- [To do]: Please copy word for word everything in the wise leaders lexicon passage from "Shared-view is a" down to "I'm currently writing.".

- [Extract to read]:
Leadership is the art of inspiring people to bring everything they are to everything they do. Management is the practice of making it simple for people to bring everything they are to everything they do.

Today, and the first words in the Wise Leaders Lexicon, my language reads:

People Leadership is seeing, sometimes unearthing, mostly magnifying and enhancing people's essence (unique personal wisdom) including your own.

Process Innovation is thinking like a rebel, radical, dissenter, disruptor, heretic, non-conformist, contrarian in always questioning the status quo (normal) and then ensuring that your processes always mean it’s simple for people to bring their essence to their work.

Processes include policies, procedures, practices, principles, philosophies, systems, structures and assumptions.

Progress Sustainability was the third piece of trilogy in my most recent book 'Heart-Leadership Become the wise leader you want to be'. Progress sustainability is the joyful craft of ensuring progress towards possibility (desired new reality, shared goal/objective/aim) is kept visible.

In conversations with members of Wise Leaders Community progress sustainability has evolved to purpose impact which is now in the lexicon. Purpose Impact is identifying and then pursuing your cause beyond profit. Progress sustainability is a consequence of doing this.

At the above link you'll see there are three ways to become a member of Wise Leaders Community. For the moment as the community builds membership at the Conversations Level is complimentary when you subscribe to Wise Leaders Newsletter. You can then participate in the conversations that I host every first and third Wednesdays.

Heart-leadership is a digitally-savvy, human-centred design approach to thriving in the modern enterprise. Heart-Leadership ensures people feel valued, live values and exchange and deliver value. Heart-Leadership begins with self harmony, then hearing your heart, asking your head, engaging your hands. All to achieve happenstance.

Wisdom of course makes The Wise Leader Lexicon. Wisdom is being true to yourself regardless of the situation.

Shared-view is a key piece of wise leaders language and philosophy. Shared-view is honouring the world in here (my view), and the world out there (other people's views), and seeking and sustaining the world we share (ours).

'Wise Leaders Seek and Sustain Shared-view (collective wisdom)' is the working title of the book I'm currently writing.

- [Provided material]:
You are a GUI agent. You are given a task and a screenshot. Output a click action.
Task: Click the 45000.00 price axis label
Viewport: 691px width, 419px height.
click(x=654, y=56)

- [Exercise output]:
Shared-view is a key piece of wise leaders language and philosophy. Shared-view is honouring the world in here (my view), and the world out there (other people's views), and seeking and sustaining the world we share (ours).

'Wise Leaders Seek and Sustain Shared-view (collective wisdom)' is the working title of the book I'm currently writing.